Eenendertig stukjes in evenzoveel dagen. Het leek eenvoudig. Had het misschien ook kunnen zijn, wanneer ik wat minder veeleisend zou zijn. Niet zo nodig moest experimenteren met verschillende stijlen, onderwerpen, invalshoeken. De hele maand juli iedere dag een bijdrage. Het is de laatste dag van de maand. Het laatste uur van de maand zelfs, en ik zit rustig te typen in de voortent van de caravan. Heerlijk op een camping in het zuiden van Frankrijk. Een soort van stressloos. Behalve dan misschien het onontkoombare gegeven dat de internetverbinding me op dit moment in de steek laat.

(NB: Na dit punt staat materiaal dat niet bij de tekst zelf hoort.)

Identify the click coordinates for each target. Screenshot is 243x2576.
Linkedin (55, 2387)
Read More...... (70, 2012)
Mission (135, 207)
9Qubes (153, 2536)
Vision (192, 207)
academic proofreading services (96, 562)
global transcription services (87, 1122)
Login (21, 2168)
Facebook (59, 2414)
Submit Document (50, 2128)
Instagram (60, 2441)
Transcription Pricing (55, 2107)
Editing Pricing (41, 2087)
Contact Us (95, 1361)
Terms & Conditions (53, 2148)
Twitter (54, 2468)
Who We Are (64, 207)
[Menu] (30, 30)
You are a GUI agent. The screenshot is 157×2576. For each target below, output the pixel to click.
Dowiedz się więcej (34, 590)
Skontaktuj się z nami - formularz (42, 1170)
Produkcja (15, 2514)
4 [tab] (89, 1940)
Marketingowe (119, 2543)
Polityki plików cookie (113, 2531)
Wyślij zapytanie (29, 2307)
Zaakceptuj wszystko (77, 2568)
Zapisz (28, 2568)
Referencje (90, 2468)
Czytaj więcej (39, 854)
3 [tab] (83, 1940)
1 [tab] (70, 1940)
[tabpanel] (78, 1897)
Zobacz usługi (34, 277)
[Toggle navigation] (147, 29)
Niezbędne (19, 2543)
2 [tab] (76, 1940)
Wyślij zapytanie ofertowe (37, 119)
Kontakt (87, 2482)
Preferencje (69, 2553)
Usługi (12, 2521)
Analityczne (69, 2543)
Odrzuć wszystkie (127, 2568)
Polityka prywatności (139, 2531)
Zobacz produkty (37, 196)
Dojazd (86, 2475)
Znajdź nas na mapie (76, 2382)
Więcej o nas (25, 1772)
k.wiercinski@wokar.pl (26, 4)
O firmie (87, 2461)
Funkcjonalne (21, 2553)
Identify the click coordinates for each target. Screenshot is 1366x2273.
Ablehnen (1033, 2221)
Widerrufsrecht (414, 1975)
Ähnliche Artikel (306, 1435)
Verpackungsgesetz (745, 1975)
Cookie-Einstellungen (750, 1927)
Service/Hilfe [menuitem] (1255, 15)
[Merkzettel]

Morgen ga ik wat anders doen. Geen vergezochte invalshoeken. Geen aan de haren er bij gesleurde slechte poëzie van de koude grond. Mijn doel voor augustus is een feuilleton. Een zomergeschiedenis in, laten we zeggen een dozijn delen. Geen dagelijkse kost dus, maar wel stelselmatig een vervolg. En als ik tussendoor mijn waffel niet kan houden, kan er natuurlijk ook zomaar nog een losse flodder tussendoor knallen.
Het is me wel bevallen, dat dagelijkse schrijven. Die dagelijkse zoektocht naar vorm en inhoud. De discipline om er tijd voor vrij te maken. De hele dag een notitieboekje bij de hand, mocht er ineens een idee ontspruiten aan mijn warrige brein. Een hoop leuke reacties ook. Soms veelbelovend, daar gaan jullie zeker nog van horen. Het heeft even geduurd voor ik het zelf wilde geloven, maar toen mij gisteren iemand vroeg ‘wat ik dan zo doe in het leven’, kwam het bijna als vanzelfsprekend: Ik schrijf!